TeleTrusT fordert bessere Sicherheitskonzepte

Die jüngsten Vorkommnisse wie der Phishing-Angriff auf Emissionshandelskonten bei der Deutschen  Emissionshandelsstelle im Umweltbundesamt oder der Nachweis von Sicherheitslücken bei internetbasierten sozialen Netzwerken zeigen die Schwachstellen und Risiken elektronischer Kommunikation auf.

Der IT-Sicherheitsverband TeleTrusT nimmt dies zum Anlass, die Betreiber von Websites und Webapplikationen erneut auf ihre Verantwortung hinzuweisen, die aus dem Umgang mit sensiblen Daten erwachsen.
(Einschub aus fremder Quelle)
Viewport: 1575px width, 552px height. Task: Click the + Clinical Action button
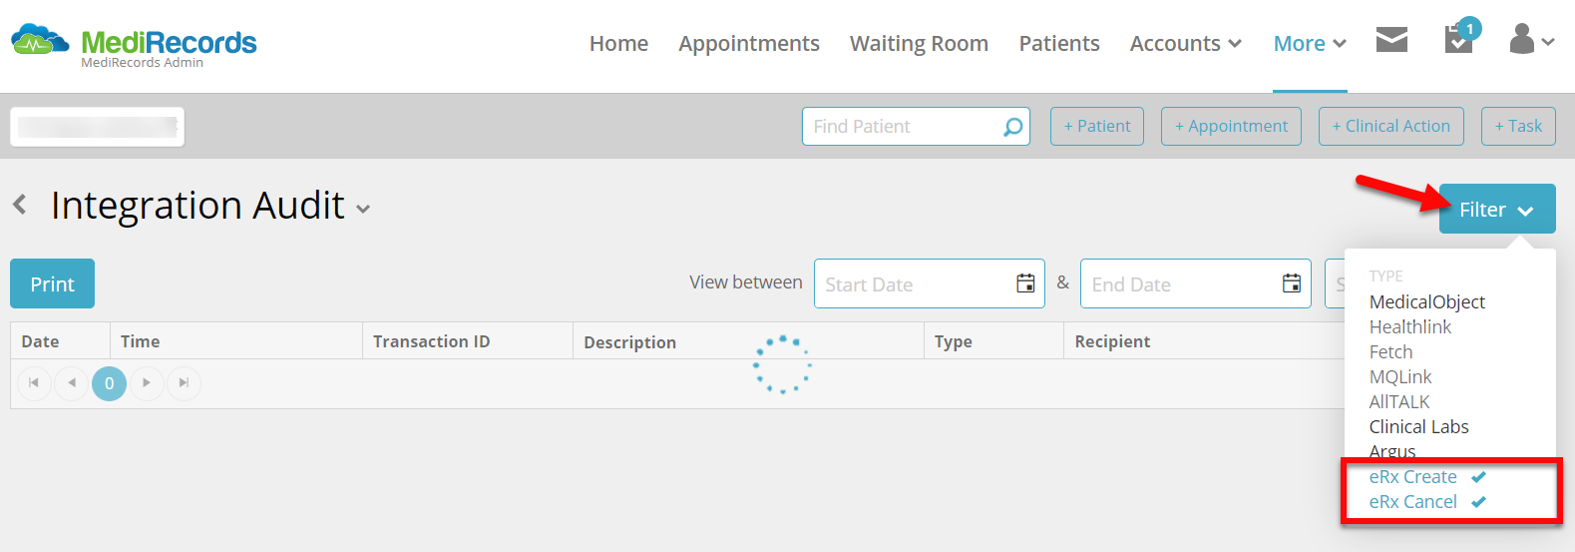tap(1391, 126)
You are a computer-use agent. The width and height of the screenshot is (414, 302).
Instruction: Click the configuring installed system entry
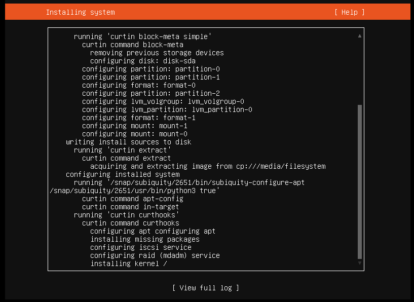pyautogui.click(x=122, y=174)
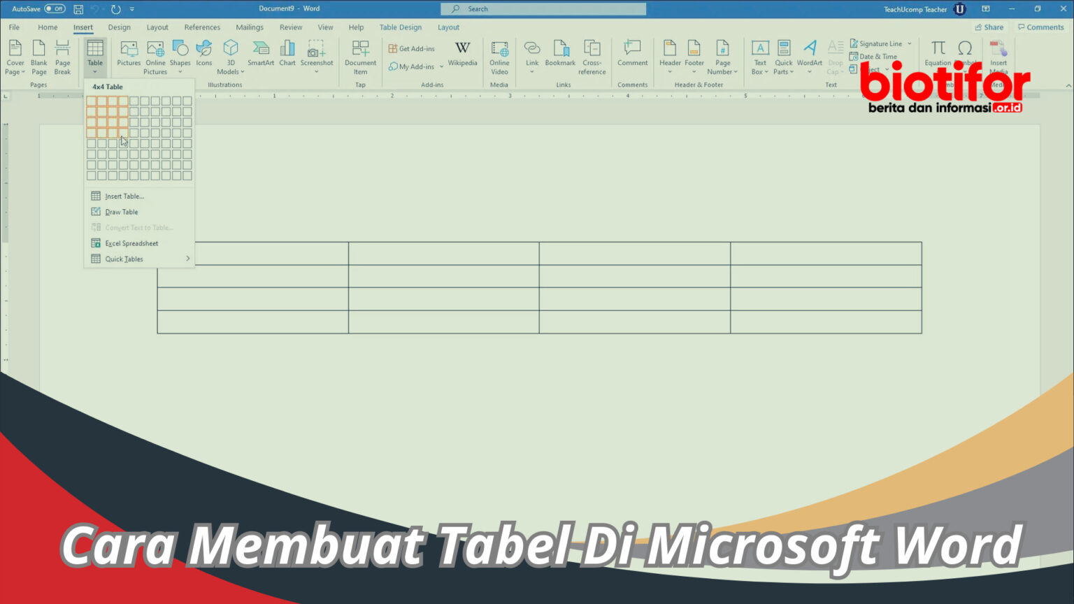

Holger Mühlbauer, TeleTrusT-Geschäftsführer: "Viele Internetseiten und Webanwendungen entsprechen nicht den Standards, die angesichts verfügbarer Technologien heute möglich sind. Zwar trifft zu, dass auch die Netznutzer für sicheres Verhalten sensibilisiert sein müssen, jedoch sind in erster Linie die verantwortlichen Betreiber in der Pflicht. Optimierungskonzepte und Sicherheitslösungen sind sowohl von Seiten der Forschung als auch der Industrie verfügbar."

Die Palo Alto Networks-Studie hat bereits im November 2009 festgestellt, dass soziale Netzwerke und kollaborative Anwendungen immer häufiger als Enterprise-2.0-Applikationen angesehen werden, zusammen mit unterschiedlichen Arten von Messaging, Conferencing und VoIP, die ebenfalls Firmenprozesse unterstützen.

Zwar stellen sie keine direkte Bedrohung dar, wohl aber ein Risiko für Unternehmensnetzwerke. Die Analyse fand heraus, dass es 255 Enterprise-2.0-Applikationen gibt – 70 Prozent können Dateien übertragen, 64 Prozent haben bekannte Schwachstellen, 28 Prozent sind bekannt dafür, dass sie Malware verbreiten und 16 Prozent können andere Anwendungen untergraben.